— ASSIGNED TASK —
Exactly the lines from the line that has "Given: Insert a formula via 公式 icon" through the final line below are to be retyped, and the pictures are not.

● ● ● ● ●

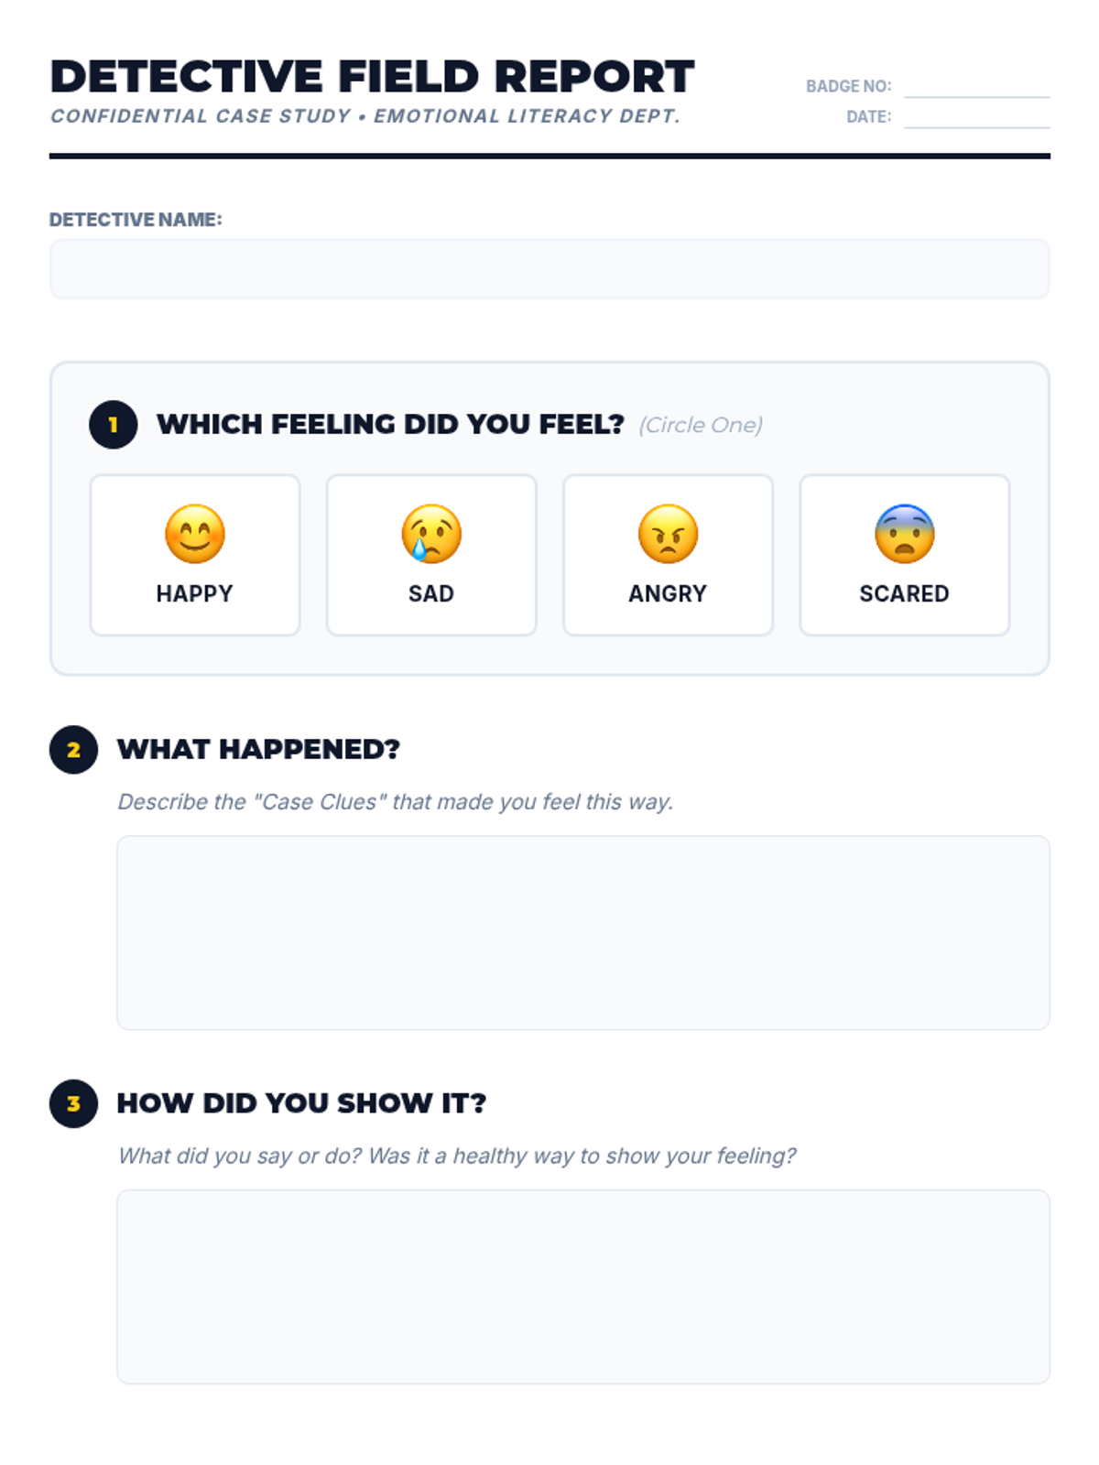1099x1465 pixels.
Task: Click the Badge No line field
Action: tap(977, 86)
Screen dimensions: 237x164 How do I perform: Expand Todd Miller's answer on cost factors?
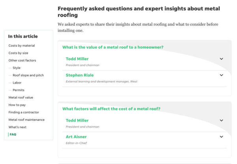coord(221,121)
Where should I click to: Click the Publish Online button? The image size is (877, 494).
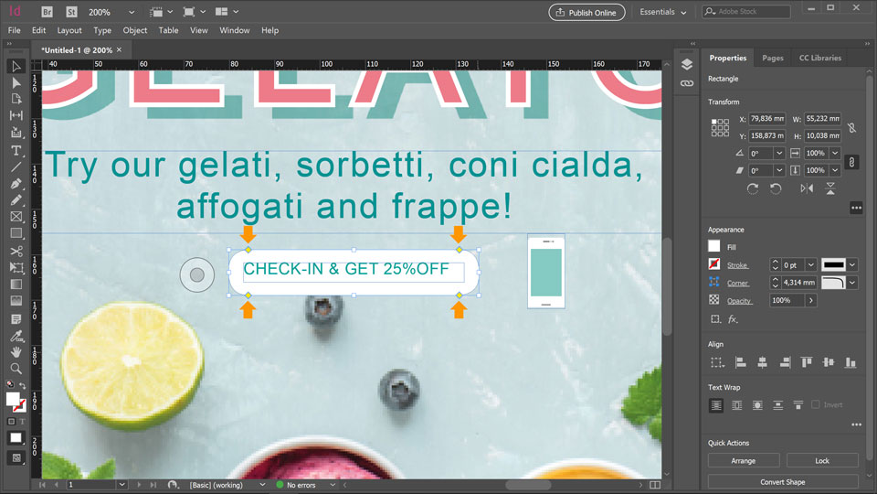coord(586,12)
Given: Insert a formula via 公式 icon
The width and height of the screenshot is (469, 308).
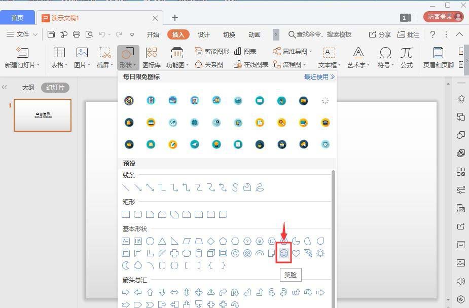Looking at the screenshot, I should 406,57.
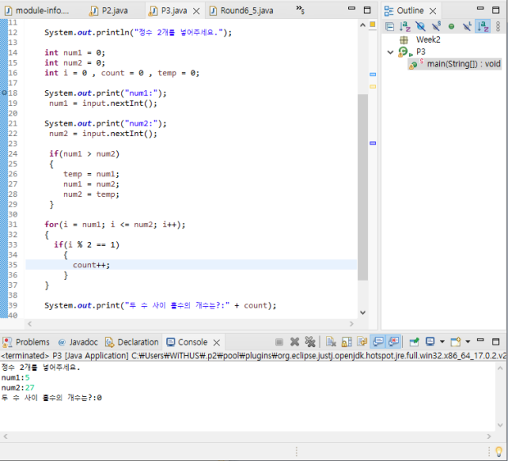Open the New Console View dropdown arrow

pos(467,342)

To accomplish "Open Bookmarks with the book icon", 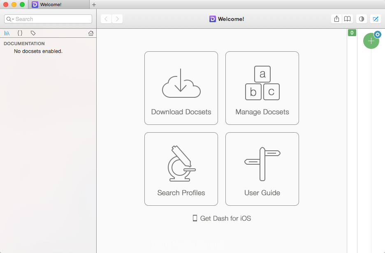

● ● ● ● ●

— RESULT OF THE TASK —
Given: Insert a formula via 公式 icon
The width and height of the screenshot is (469, 308).
Looking at the screenshot, I should 406,57.
Open the New Console View dropdown arrow

pos(467,342)

To accomplish "Open Bookmarks with the book icon", 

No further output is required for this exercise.